With her face a mask of disgust, Patience listened to the titter of birds foraging for a first meal. Overhead a black hawk, with white-banded tail flashing in the sun, surfed a rising thermal. Life in the canyon continued little changed, as it had for a millenium, as it would for another. The Wolves were a passing intrusion, a blight endured.

In her unsettled sleep she'd dreamed that when she woke they were gone. But only Indian's place by their smoldering fire was empty.

The one constant in her life for hours was gone.

Her first thought was of escape. Freedom. But escape to where? Where would she go? How? She gauged the face of a cliff rising thirty feet to the top of the mesa. An incline too sheer to climb, the mixed layers of tawny volcanic tuff and blue-black basalt too rough.

Yet beyond the tawny walls of her prison lay civilization. Close enough that a howling dog could be heard. Close enough that she could reach it. If she could wend her way undetected through the canyon. If she knew which direction to walk.

If.

Pushing a hand impatiently through her falling hair, she considered her options. Spinning around, seeking a hidden trail that might be her secret path to freedom, she found herself face-to-face with Indian.

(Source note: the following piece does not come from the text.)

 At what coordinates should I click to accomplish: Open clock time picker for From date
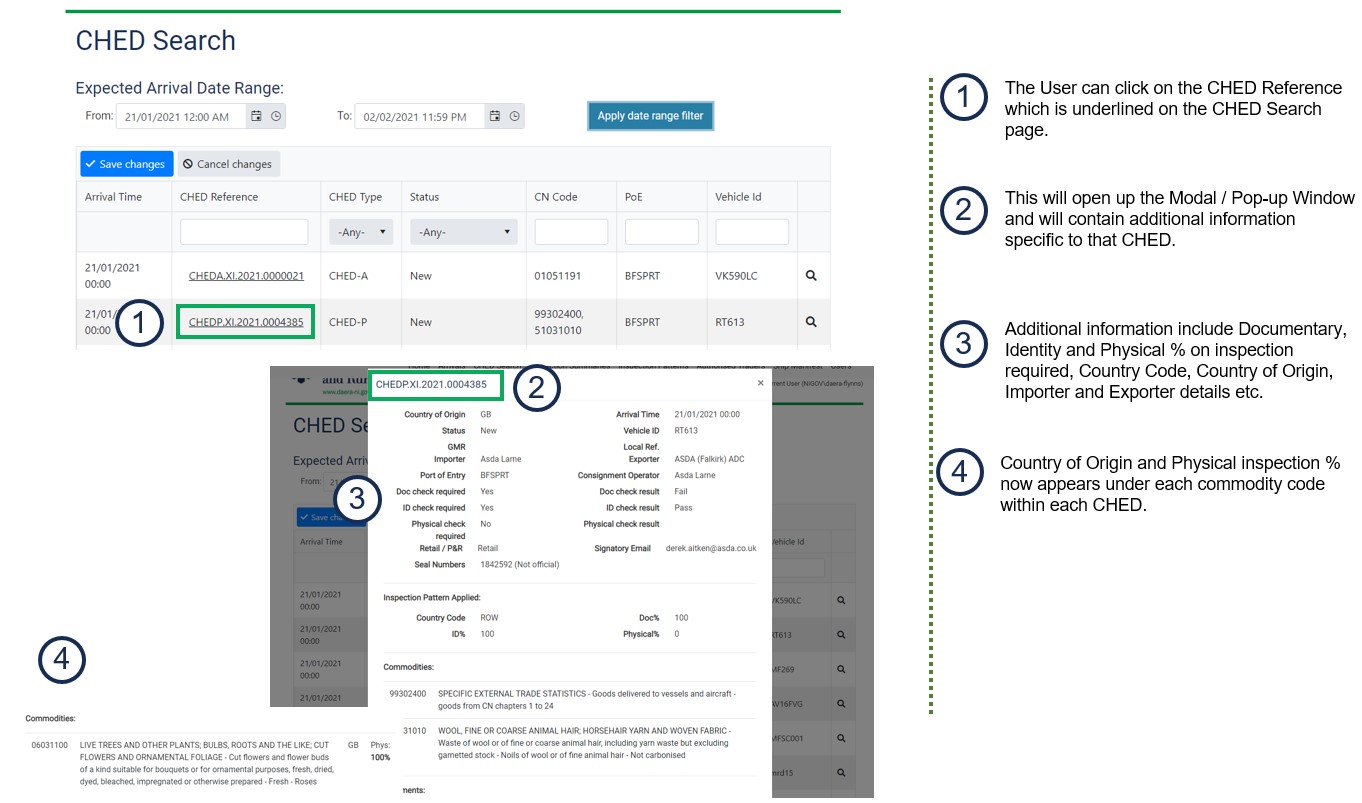[276, 117]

“I wouldn't if I were you.” Only his lips moved as he spoke in a low voice.

“What?” He was so close, Patience could see her reflection in eyes that were as dark by day as by night. “What do you mean?”

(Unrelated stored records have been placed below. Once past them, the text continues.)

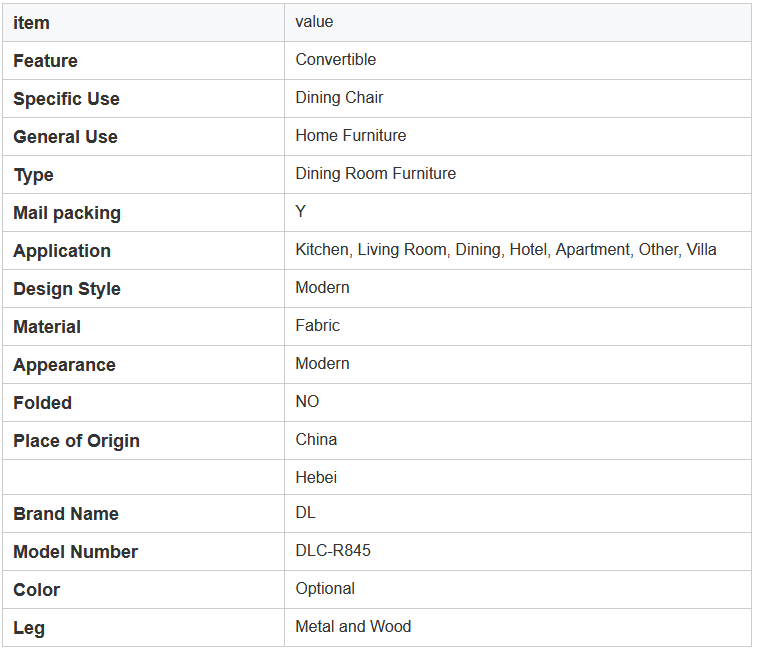This screenshot has width=757, height=651.
Task: Click the 'item' column header
Action: coord(31,23)
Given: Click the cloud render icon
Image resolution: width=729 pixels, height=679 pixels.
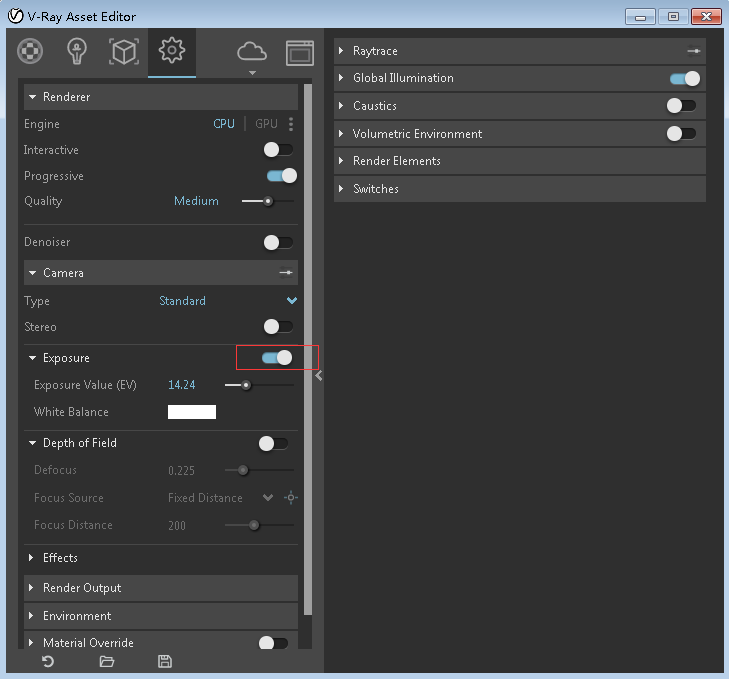Looking at the screenshot, I should (x=252, y=51).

“You were thinking of escape. Even a tenderfoot could see the cliffs are too steep and too rough. That leaves a path.” He swung around, gesturing in the direction he'd come. “There's one of sorts, with sycamores and junipers enough to conceal your passage, and somewhere out there lies a ranch.” He turned back to her, his dark face unreadable. “You wouldn't make it. They'll sleep for hours yet, but even with a head start, you wouldn't.

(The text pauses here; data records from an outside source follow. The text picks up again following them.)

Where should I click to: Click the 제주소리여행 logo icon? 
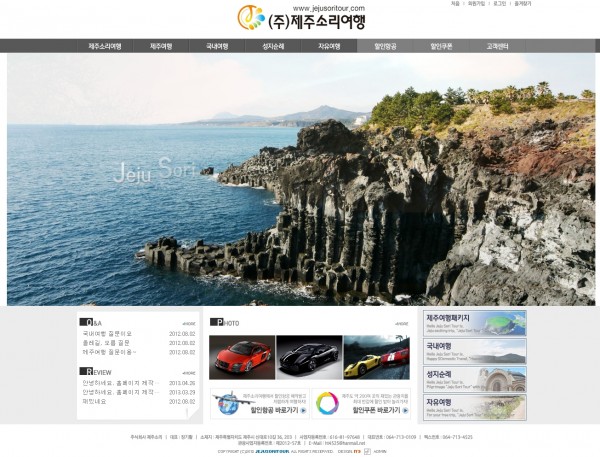point(251,18)
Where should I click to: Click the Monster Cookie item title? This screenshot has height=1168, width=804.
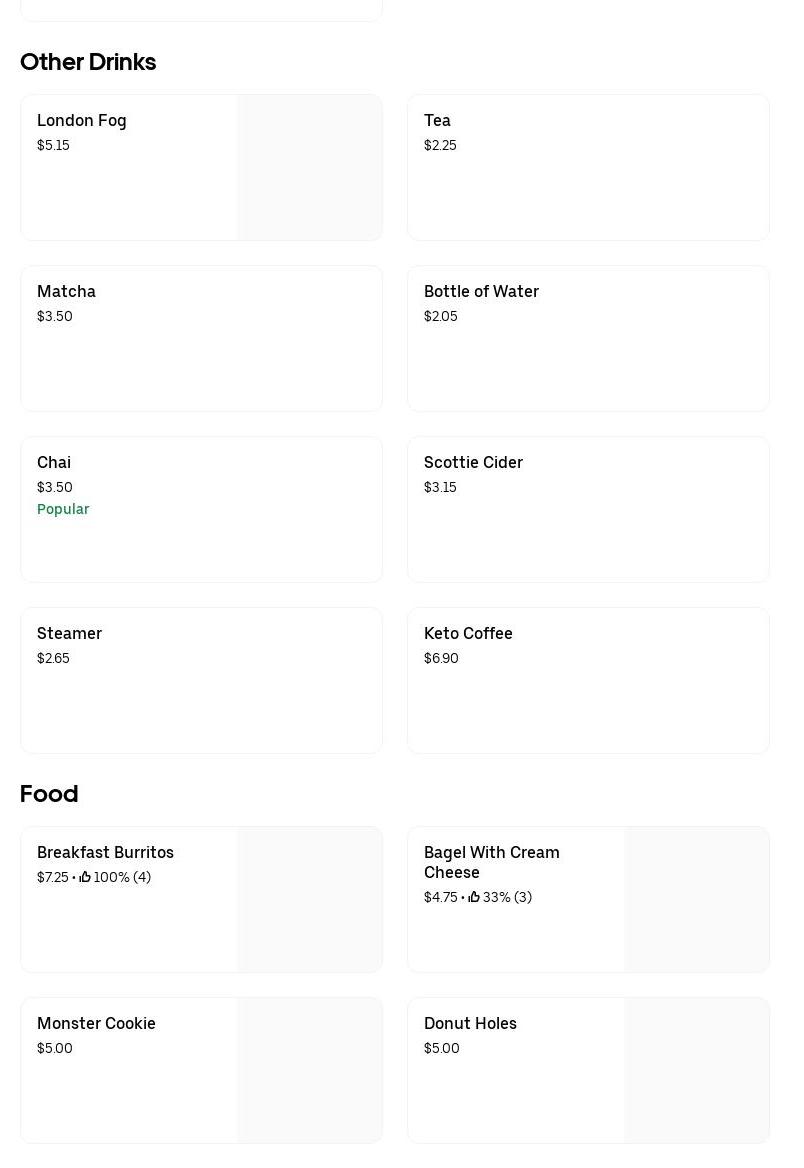point(96,1023)
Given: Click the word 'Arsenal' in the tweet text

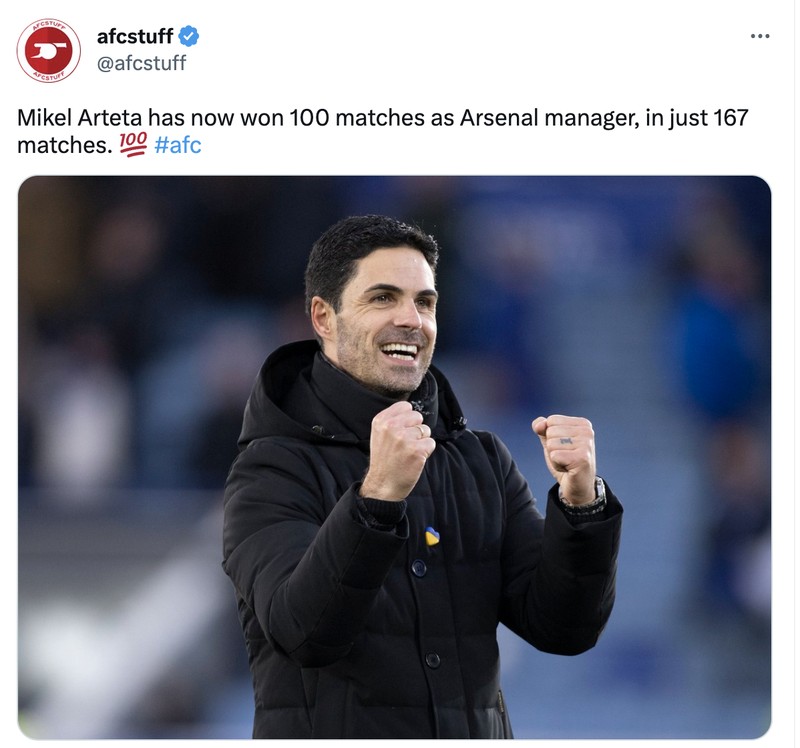Looking at the screenshot, I should (503, 117).
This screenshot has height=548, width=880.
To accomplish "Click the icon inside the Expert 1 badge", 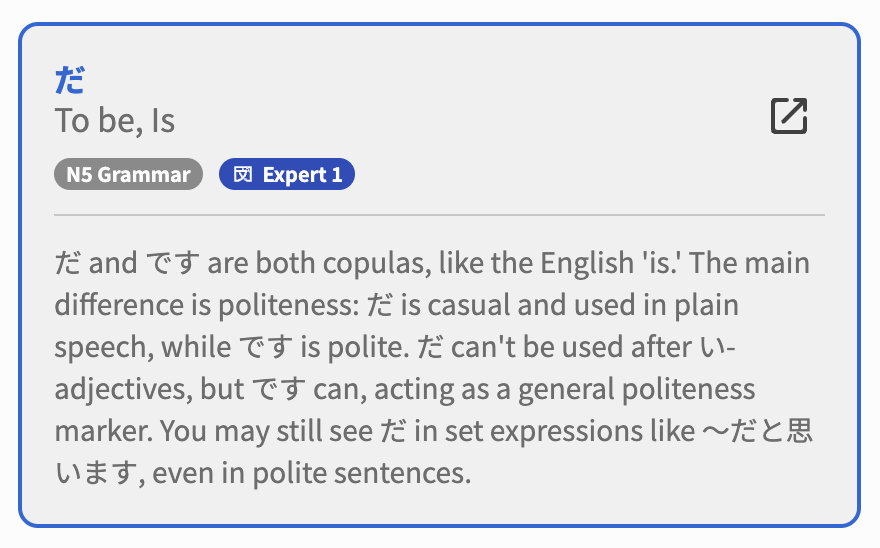I will pyautogui.click(x=242, y=175).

“I would come after you.” There was neither anger nor threat in his words. Only fact.

“I know,” she admitted.

“But you had to try, or think of trying.”

Her chin tilted a telltale inch. “Wouldn't you?”

He looked down at her for what seemed a long time, then he smiled. An action that, as it had the night before, did more wonderful things to an already handsomely constructed face. “Yes.”

Patience waited for more, but there was none. She realized she should have known. He never said more than one word, when one was enough. Somewhere in the camp someone snored, coughed and sighed, and slipped again into the heavy, rhythmic breathing of deep sleep.

Indian turned his head, found the source of disturbance, then returned his attention to Patience. “It's better not to disturb them, better to let them sleep off most of what will be monumental hangovers. But if you're hungry...”

“No,” Patience assured him quickly. Then again. “Not at all.”

As if he would erase the bruises of fatigue from her, he brushed the tender flesh beneath her eye with the pad of a thumb. “I'd hoped you would sleep longer.”

“I'm an early riser.” She didn't dodge away from his touch, didn't flinch when his palm curved at her cheek.

“Every minute of every day is too precious to waste. Even the bad ones? Even days like today?” He didn't wait for an answer. Taking his hand from her, he stepped back to pick up a slender stalk of mesquite lying at his feet. Pausing a moment, he squinted at the sun, judging the time. “Desert heat is tricky. Until you're better acclimatized, I'd like you to stay in the shade as much as possible, and drink as much as you can.”

“I can take care of myself,” Patience shot back. “I've been in the desert before.”

“Maybe you can, and maybe you have. But not like this.” He stopped gathering up the rest of the brush he'd collected. When he straightened there was a sheen of sweat shimmering on his face and throat. “There isn't an air-conditioned hotel within a hundred miles, O'Hara. No dude ranch. No swimming pool. The only cooling the canyon can offer is the shade of a sycamore or juniper. On its best day, at its fullest, the creek wouldn't cover the top of your feet.”